So far in this series, we’ve spent quite a bit of time showcasing the lighter side of Halloween. The candy, the costumes, trick-or-treating, and just being a kid at heart, no matter your age. Today’s entry, however, highlights another aspect of the holiday that’s truly just as much fun, and arguably creates just as many fond memories: HAVING THE SHIT SCARED OUT OF YOU!!

If there is one thing that I have learned in my six years of running Horror And Sons, it’s that the topic of today’s post is responsible for doing just that for an exceptionally large number of people, especially those that first witnessed the film while it was new. Of course, as stated in the title at the top of this page, today’s film is 1973’s Don’t Be Afraid of the Dark.

Demmie Von Grimm returns to our series to cover this influential piece of prime-time horror, sharing with us some of the terror that it brought to her. While frightening at the time, those horrors that she experienced watching the film led to what are clearly some fond memories, not only of the film, but also of the rush that comes with being scared. I assure you, you won’t find that in your Trick-or-Treat bag. Well, not unless someone gives you a bunch of Mary Janes this Halloween. Those things are just gross!

ORIGINAL AIRDATE: October 10th, 1973

“The seventies were a magical time”, a phrase you often hear uttered by older horror fans. Most younger horror fans have been desensitized by jump scares, slashers, and gore galore. It’s common knowledge that Elders pine for long-ago eras of entertainment and the nostalgia of their “yesteryear”. That’s nothing new.

However, I would argue that in the “golden era” of 70’s television, made-for-TV horror films not only embodied the atmospheric mystery of those classic horror films, but also made it palpable and brought it under your bed and into your closet, mixing the monsters of old with the boogeymen you were already afraid of.

On weekend afternoons, or sometimes late at night when we were supposed to be in bed, we would be simultaneously enthralled and terrified by these dark movies. We knew we weren’t “allowed” to watch them (at least not in my house), but that was part of the allure; the “forbidden”, which was the “gateway drug” for many of us horror fans.

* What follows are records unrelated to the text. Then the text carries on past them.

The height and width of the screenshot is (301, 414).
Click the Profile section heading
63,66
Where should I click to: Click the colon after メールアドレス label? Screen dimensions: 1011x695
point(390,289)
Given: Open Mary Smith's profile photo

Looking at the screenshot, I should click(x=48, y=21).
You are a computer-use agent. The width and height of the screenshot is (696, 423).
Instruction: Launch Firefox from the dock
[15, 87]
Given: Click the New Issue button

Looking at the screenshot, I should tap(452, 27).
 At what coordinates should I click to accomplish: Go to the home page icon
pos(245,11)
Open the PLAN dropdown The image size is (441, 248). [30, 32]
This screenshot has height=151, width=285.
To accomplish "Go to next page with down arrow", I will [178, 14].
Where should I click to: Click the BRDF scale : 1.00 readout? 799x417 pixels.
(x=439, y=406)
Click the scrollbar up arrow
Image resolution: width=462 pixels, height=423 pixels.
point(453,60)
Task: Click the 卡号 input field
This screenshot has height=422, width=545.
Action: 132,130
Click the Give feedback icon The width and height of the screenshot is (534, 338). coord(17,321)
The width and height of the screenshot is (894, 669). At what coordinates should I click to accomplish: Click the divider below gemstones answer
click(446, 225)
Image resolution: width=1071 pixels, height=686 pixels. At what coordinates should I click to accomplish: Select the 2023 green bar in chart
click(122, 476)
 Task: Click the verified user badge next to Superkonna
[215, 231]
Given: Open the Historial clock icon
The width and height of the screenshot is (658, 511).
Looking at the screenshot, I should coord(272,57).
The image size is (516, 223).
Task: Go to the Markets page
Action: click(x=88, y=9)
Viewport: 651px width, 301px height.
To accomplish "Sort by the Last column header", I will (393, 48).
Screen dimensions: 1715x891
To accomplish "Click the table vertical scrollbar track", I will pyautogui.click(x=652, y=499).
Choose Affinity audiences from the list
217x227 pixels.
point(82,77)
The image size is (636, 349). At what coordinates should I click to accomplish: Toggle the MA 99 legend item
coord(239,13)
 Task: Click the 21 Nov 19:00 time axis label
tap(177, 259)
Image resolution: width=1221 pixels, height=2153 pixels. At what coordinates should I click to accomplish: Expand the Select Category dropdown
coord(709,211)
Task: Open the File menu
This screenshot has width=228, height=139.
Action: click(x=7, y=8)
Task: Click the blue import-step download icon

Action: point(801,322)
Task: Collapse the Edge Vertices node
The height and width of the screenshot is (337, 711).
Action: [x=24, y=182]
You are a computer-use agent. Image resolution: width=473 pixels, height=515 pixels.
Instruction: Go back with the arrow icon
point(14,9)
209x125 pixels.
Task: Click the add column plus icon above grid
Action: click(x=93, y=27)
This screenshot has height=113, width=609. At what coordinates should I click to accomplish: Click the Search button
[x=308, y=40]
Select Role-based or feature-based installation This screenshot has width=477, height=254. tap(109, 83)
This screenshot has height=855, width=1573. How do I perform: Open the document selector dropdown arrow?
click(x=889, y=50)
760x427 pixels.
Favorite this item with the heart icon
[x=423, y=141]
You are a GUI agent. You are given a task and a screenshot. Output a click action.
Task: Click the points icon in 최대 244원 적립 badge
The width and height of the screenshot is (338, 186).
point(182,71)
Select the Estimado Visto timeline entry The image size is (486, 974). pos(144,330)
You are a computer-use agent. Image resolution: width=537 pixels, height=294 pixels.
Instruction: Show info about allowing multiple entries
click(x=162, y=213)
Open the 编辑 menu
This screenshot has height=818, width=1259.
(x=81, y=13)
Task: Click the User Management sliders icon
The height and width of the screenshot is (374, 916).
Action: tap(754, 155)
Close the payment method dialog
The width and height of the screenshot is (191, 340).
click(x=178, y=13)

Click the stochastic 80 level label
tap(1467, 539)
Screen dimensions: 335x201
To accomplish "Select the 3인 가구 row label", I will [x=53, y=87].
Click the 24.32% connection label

These movies taught us to appreciate special/practical effects, to savor the “slow burn”, and these films often had great underlying messages (don’t walk home alone, don’t talk to strangers, don’t go digging up graveyards, etc.) Many Gen-X horror fans can regale you with tales of their first, just as they could a first love.

For me, it was 1973’s Don’t Be Afraid of the Dark. As a juvenile, I remember it being a cool, weekend autumn afternoon. I remember having to stay home because “family” was coming over. The adults were visiting in the kitchen, and American Bandstand had just ended. I remember being immediately drawn in by the slow creeping theme music, and the glowering big silhouette of a massive house, and lightning. At that time, like most kids, I WAS afraid of the dark. I thought maybe this would help me get over that fear. Oh, naiveté!

A likable young woman named Sally (Kim Darby) had recently moved into a big house with her busy workaholic husband. She becomes curious and opens up a boarded up fireplace. Strange things start to happen.  At first, it would be little things that happen to all of us, relatable things.  You begin to think perhaps Sally is just hallucinating out of loneliness. Until one fateful night, while she’s showering, she sees them. Those things we think we hear in the dark? They’re real, and they’ve come for you!

At that age, you keep waiting for that happy ending. For everything to be okay. This was the first film I ever saw where that did NOT happen. Rules had been broken, and consequences had to be paid. I can guarantee you that those of us that saw this movie still kinda flinch, just a little, at fireplaces, and shiver when we hear the name “Ssaalllyyy…” Because of Don’t Be Afraid of the Dark, I certainly learned not to go messing with stuff in anyone’s house ever. Ever.

It’s films like this that stick with you; that genuinely settle in your soul for years to come, not because of one particular scene or particular creature, but because of that whisper you heard behind your bedroom door, that feeling of dashing out of the room after you turn off the light, or that thing that unexpectedly fell off the table. The slow burning horror as Sally tries to futilely escape is just one of the reasons this gem is an underrated classic.

What many newer horror aficionados tend to miss about the low-budget genius of films like this is that it was no longer mythological monsters in some far away place on a silver screen, but the very horrors of your own worst nightmares, straight from the devil, hiding behind your bedroom door. All of it there and worse than you thought! The thrill of the adrenaline rush, the “high” from the constant tension and suspense… all of it a rollercoaster ride that stayed with you. It’s a forgotten art form, in the back of that old graveyard, but those who seek it out are rewarded with a deep appreciation for creation of tension, influential pacing, chilling and trauma-inducing suspense.

My fear of the dark *never* really went away.